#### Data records
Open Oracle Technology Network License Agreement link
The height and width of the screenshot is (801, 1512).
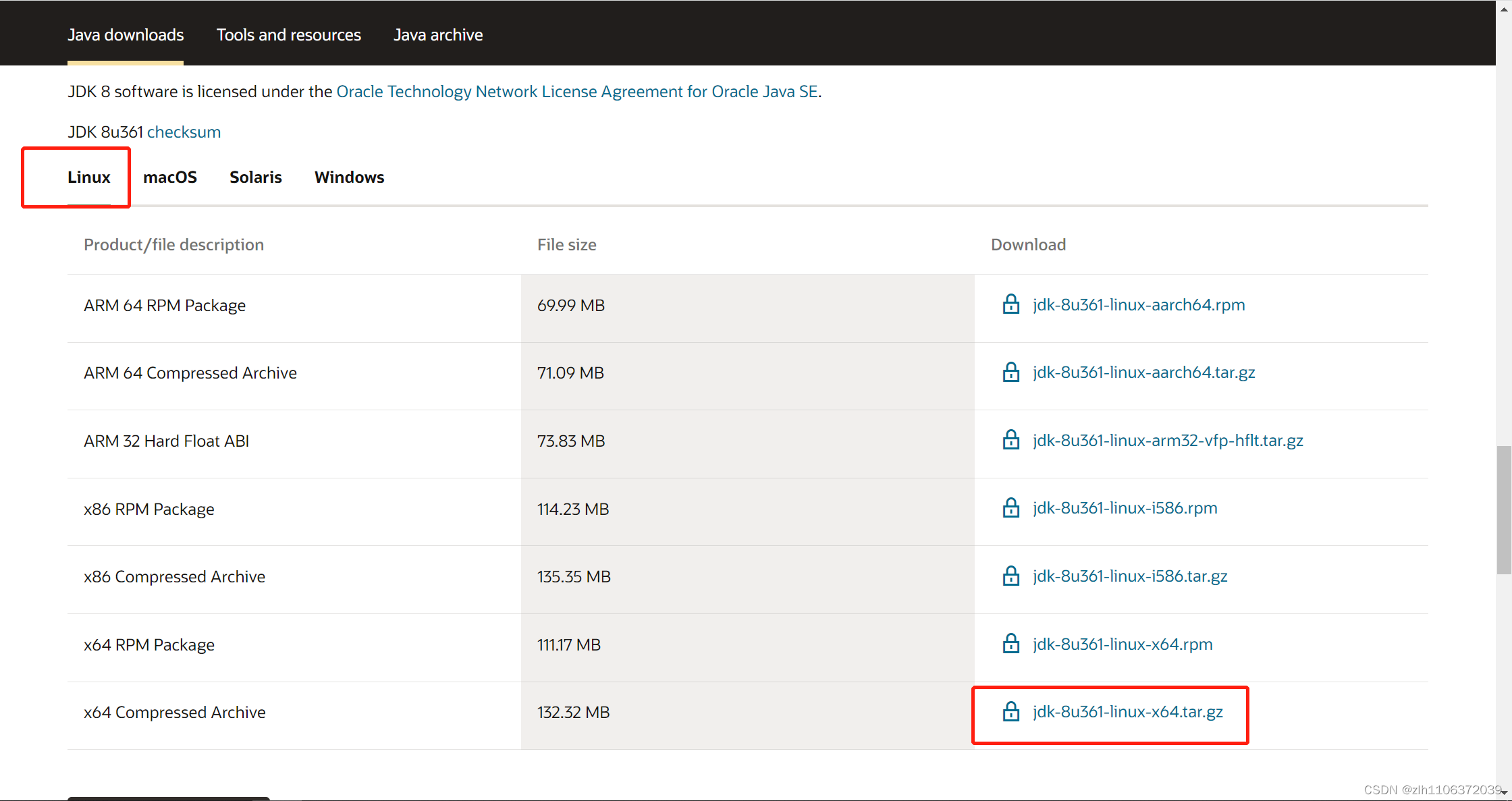[575, 91]
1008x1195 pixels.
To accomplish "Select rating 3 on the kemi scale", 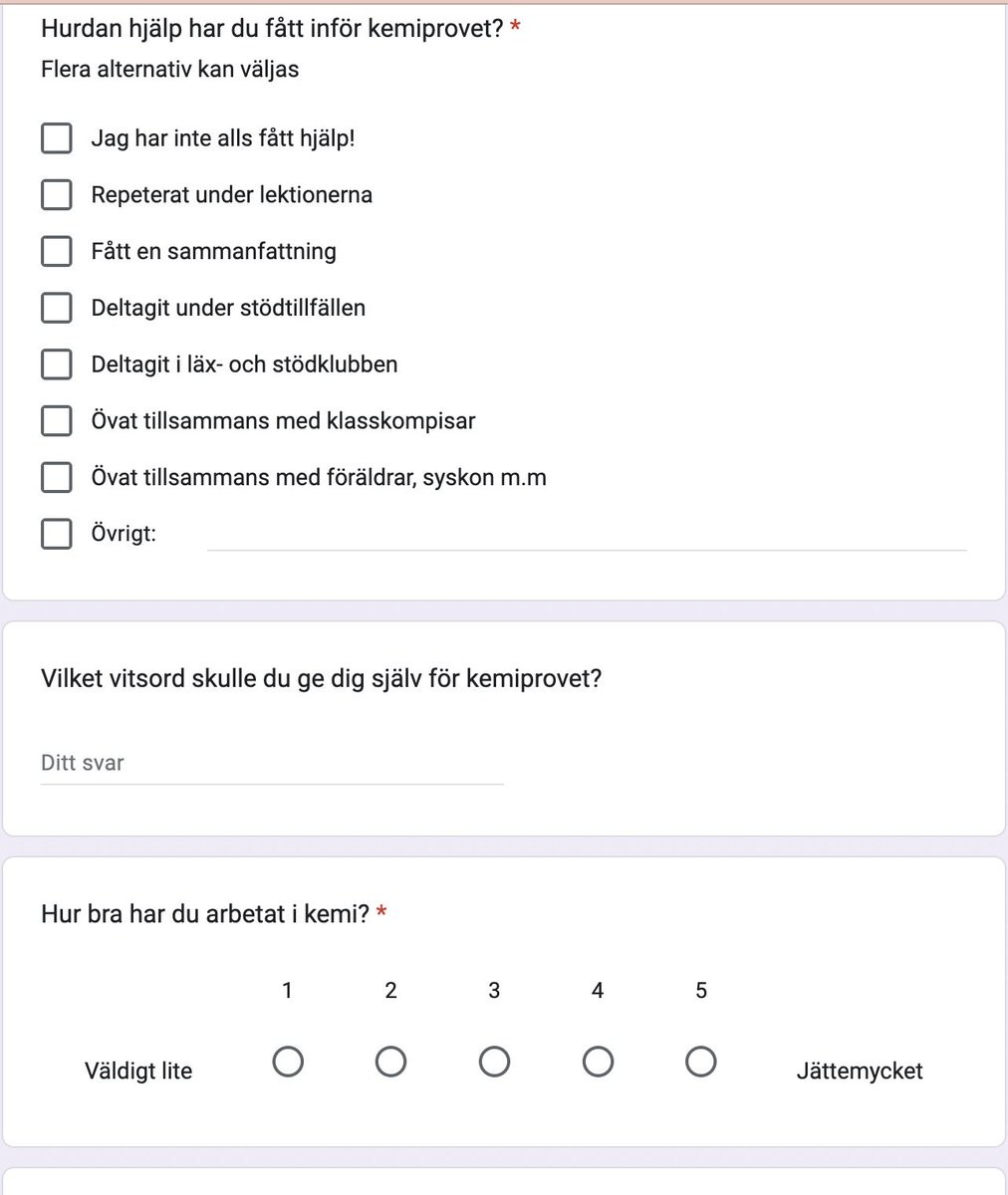I will 494,1063.
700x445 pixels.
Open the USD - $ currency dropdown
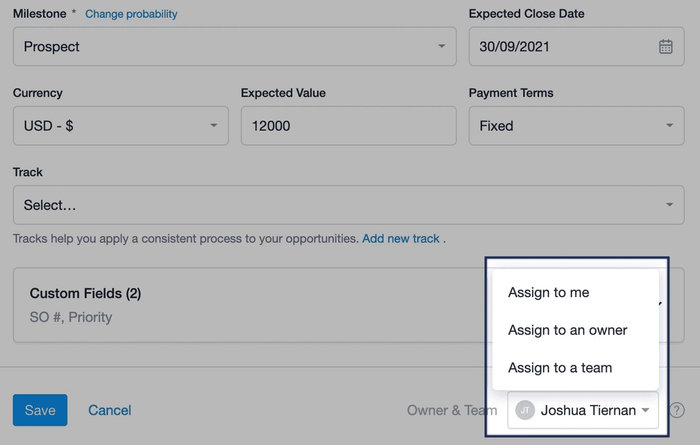point(121,125)
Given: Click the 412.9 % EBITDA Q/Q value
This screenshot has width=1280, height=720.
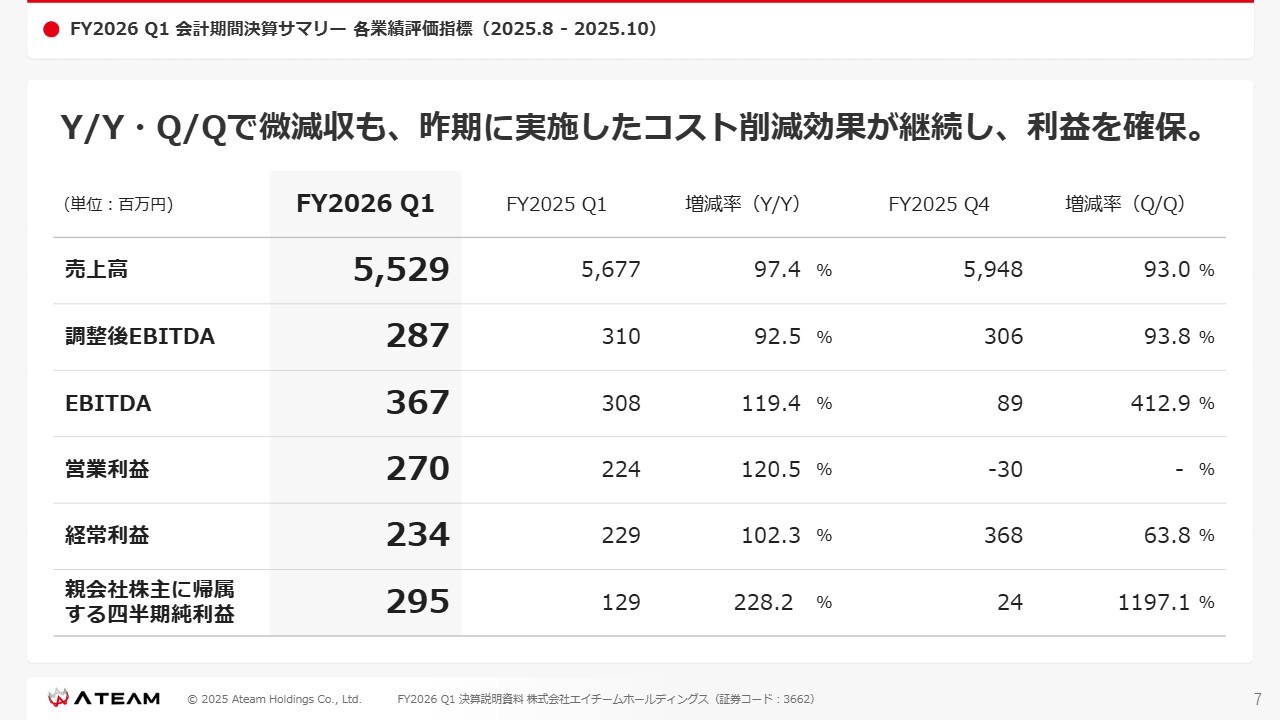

#### Work to complete
Recast everything from the line containing "Given: Click the 412.9 % EBITDA Q/Q value" down to the end of the records as a JSON list of strings, one string per line, skipping blank lines and leaving out the pictures.

#### The answer
[
  "Given: Click the 412.9 % EBITDA Q/Q value",
  "This screenshot has width=1280, height=720."
]